# YOUR ASSIGNMENT:
Reproduce only this range: the line holding "Given: Open the Home icon in sidebar" through the last line of the data below, both included, exactly, with no pictures.

# SUPPLIED MATERIAL:
#####
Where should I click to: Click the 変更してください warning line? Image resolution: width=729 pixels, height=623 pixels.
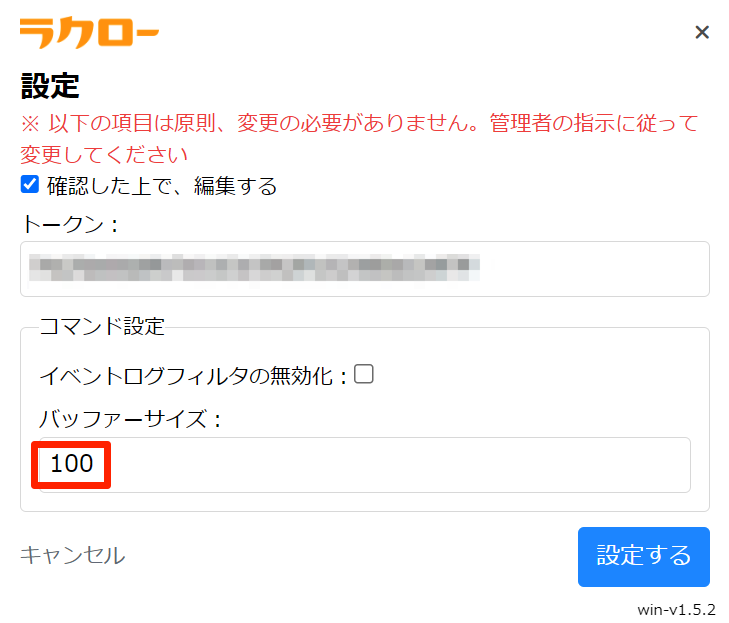104,155
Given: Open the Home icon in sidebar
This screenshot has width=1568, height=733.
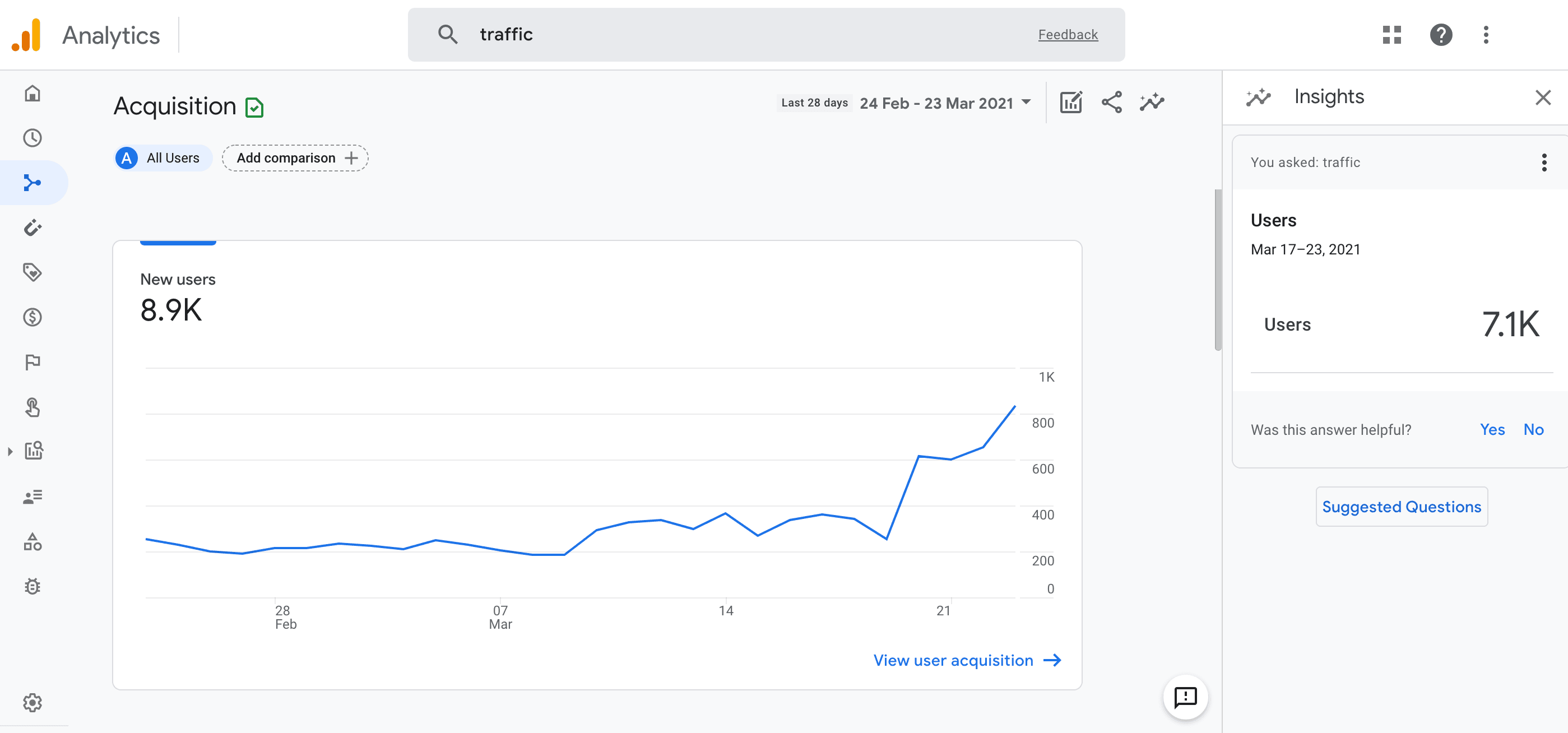Looking at the screenshot, I should [33, 93].
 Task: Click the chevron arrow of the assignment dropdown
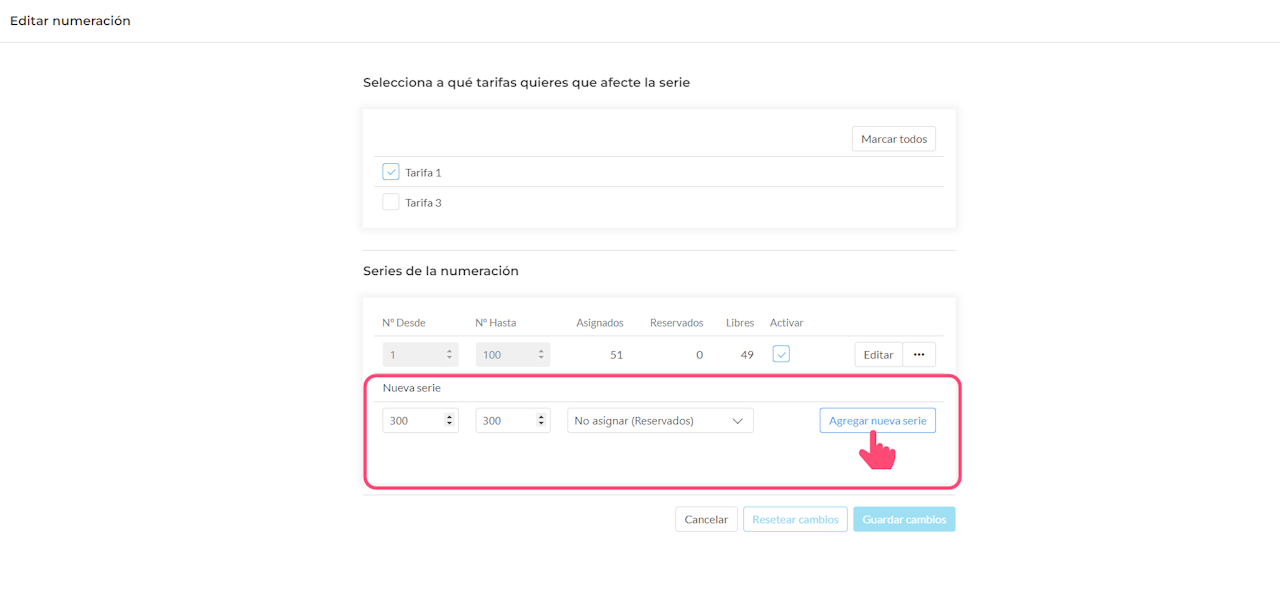(x=738, y=421)
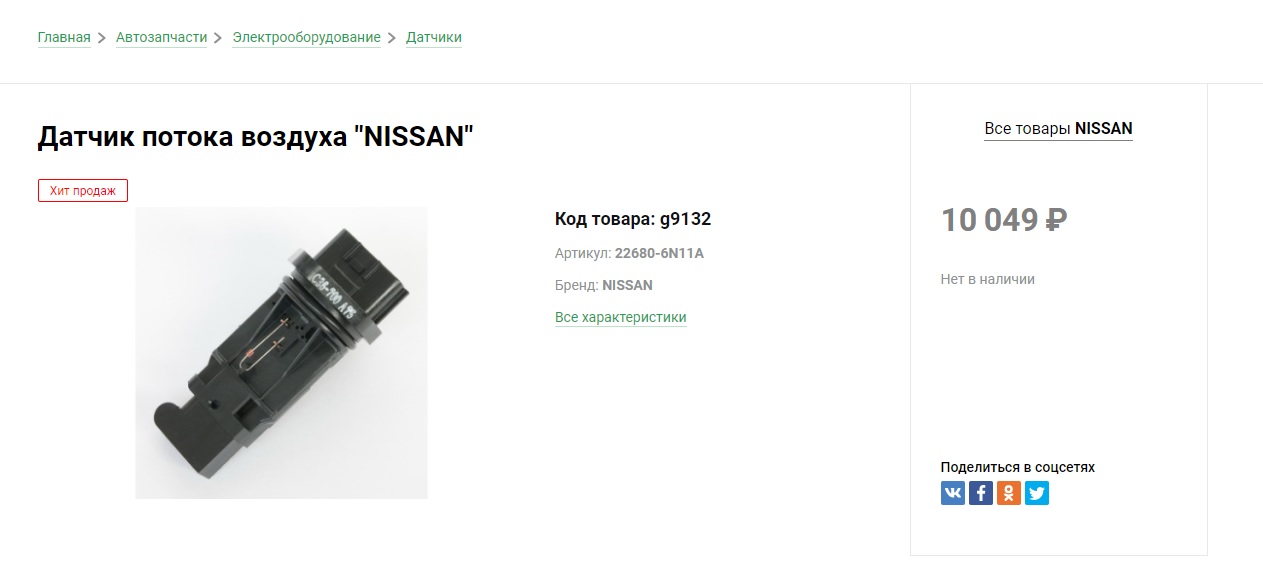Click the product title heading

pos(255,137)
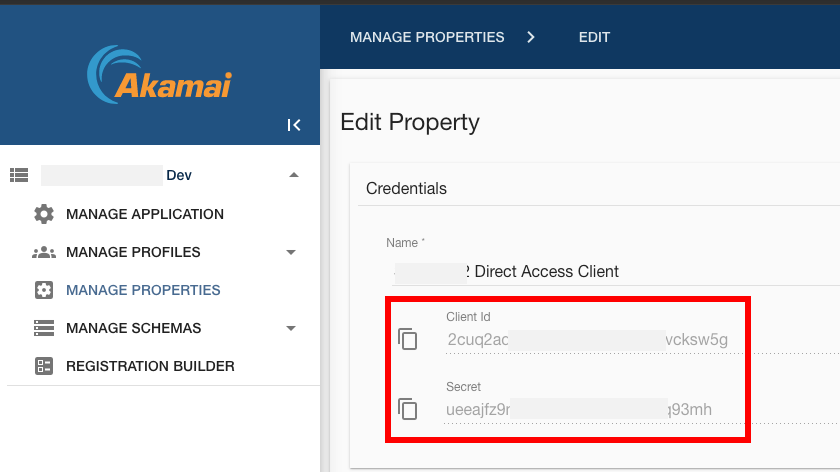Click the Manage Application gear icon
840x472 pixels.
click(x=44, y=214)
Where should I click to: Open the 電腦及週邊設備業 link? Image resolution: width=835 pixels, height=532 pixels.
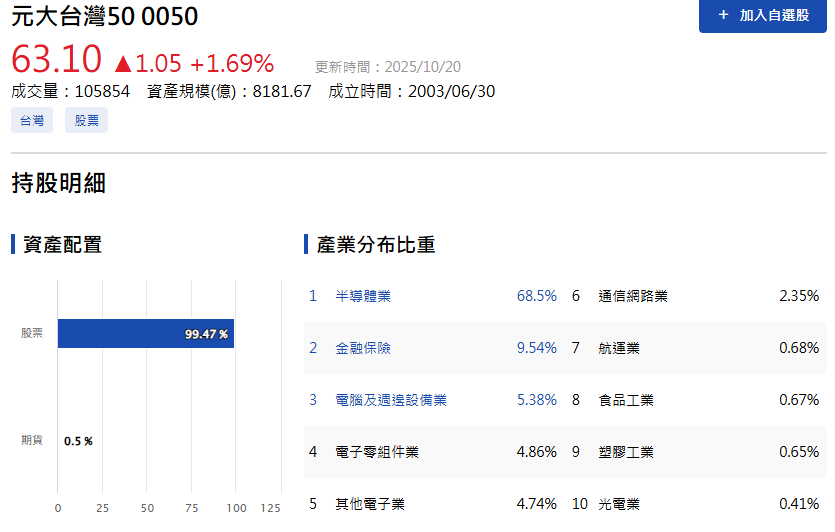point(391,400)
#####
# SOLUTION TO THE EXERCISE:
Given: Open the Home icon in sidebar
This screenshot has width=1568, height=733.
Looking at the screenshot, I should [33, 93].
 Task: Click the chevron arrow of the assignment dropdown
(x=738, y=421)
Click the product title heading

pos(255,137)
Click the Manage Application gear icon
840x472 pixels.
click(x=44, y=214)
Where should I click to: Open the 電腦及週邊設備業 link? Image resolution: width=835 pixels, height=532 pixels.
point(391,400)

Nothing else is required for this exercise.